Estar presente nas respostas geradas por sistemas de inteligência artificial (IA) tornou-se um objetivo central para muitas empresas, mas um novo relatório da agência de comunicação Burson revela que isso não é tudo. O estudo, intitulado "The Credibility Paradox" (O Paradoxo da Credibilidade), defende que as marcas devem focar-se não apenas em aparecer nessas ferramentas, mas sim no nível de persuasão e convencimento que essas respostas transmitem aos utilizadores.
Conforme detalhado pela Burson no seu site oficial, a análise recorreu à plataforma de marketing de IA Profound e ao modelo preditivo Decipher, desenvolvido pela própria agência, para avaliar a credibilidade de mais de 55 mil respostas associadas a 85 empresas em sete plataformas de IA diferentes.
O que revela o relatório
Os dados extraídos pelo modelo preditivo apontam que as alegações concretas tendem a receber pontuações de confiança mais elevadas do que as declarações abstratas. Quando as ferramentas de inteligência artificial respondem a questões sobre a cultura de trabalho ou os produtos de uma empresa, os textos são vistos como mais credíveis do que quando abordam temas de liderança ou governação corporativa.
Outra conclusão relevante prende-se com o público de negócios, que se assume mais recetivo a este tipo de conteúdo.

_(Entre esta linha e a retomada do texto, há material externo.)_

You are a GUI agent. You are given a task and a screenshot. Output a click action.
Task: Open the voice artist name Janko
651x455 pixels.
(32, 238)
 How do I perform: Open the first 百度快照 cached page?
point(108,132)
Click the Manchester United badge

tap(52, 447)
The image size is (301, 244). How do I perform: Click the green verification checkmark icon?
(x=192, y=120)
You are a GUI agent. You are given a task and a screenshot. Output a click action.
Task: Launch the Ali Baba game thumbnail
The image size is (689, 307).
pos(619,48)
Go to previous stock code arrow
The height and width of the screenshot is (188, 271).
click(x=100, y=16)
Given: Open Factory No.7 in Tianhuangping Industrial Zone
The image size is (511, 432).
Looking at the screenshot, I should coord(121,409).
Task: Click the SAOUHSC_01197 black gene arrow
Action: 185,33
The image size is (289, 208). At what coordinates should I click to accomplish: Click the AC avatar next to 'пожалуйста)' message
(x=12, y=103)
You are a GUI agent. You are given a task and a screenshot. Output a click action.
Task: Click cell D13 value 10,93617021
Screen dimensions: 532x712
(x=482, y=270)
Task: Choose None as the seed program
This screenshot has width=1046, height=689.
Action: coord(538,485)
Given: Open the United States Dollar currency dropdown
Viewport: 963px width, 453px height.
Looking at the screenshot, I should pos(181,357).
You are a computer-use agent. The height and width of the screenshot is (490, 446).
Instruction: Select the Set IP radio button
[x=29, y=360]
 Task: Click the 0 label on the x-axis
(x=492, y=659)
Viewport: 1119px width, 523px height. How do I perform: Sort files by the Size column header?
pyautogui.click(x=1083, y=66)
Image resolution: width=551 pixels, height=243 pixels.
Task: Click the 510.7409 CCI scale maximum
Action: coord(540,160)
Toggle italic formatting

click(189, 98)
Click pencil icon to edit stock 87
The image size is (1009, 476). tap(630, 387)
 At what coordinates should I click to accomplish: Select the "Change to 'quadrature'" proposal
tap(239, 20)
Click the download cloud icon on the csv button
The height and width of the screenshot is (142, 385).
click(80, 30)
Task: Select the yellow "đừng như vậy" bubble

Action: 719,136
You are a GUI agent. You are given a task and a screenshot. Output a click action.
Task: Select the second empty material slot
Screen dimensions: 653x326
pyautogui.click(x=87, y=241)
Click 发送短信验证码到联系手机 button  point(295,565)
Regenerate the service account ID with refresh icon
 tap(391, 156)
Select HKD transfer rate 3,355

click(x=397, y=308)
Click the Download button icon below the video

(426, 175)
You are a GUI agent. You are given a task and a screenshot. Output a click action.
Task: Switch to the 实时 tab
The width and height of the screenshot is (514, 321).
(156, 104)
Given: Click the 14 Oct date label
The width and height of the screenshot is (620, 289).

O modelo classificou as respostas das plataformas como 10% mais credíveis para o público empresarial do que para os consumidores comuns. Enquanto os profissionais valorizam principalmente a inovação, os consumidores finais dão maior importância à cultura de trabalho e à qualidade dos produtos.
O impacto no mercado e o futuro do SEO
Atualmente, muitas marcas dedicam esforços a monitorizar a sua presença e pesquisa nas plataformas de IA, mas esta análise sugere que a forma como a informação é apresentada tem mais peso do que a menção em si. Recentemente, a Google descreveu a otimização para motores de IA (GEO) como sendo "ainda SEO", reforçando que as estratégias tradicionais continuam válidas, embora agora exijam uma camada adicional de escrutínio sobre o quão convincente é o conteúdo gerado.
O relatório ressalva que estas pontuações são apenas previsões estatísticas e ainda não foram testadas diretamente contra as reações reais dos utilizadores. Apesar desta limitação, os resultados servem de alerta para o mercado: acompanhar o que a IA diz sobre uma organização será cada vez mais crucial para o sucesso da descoberta de marcas na internet.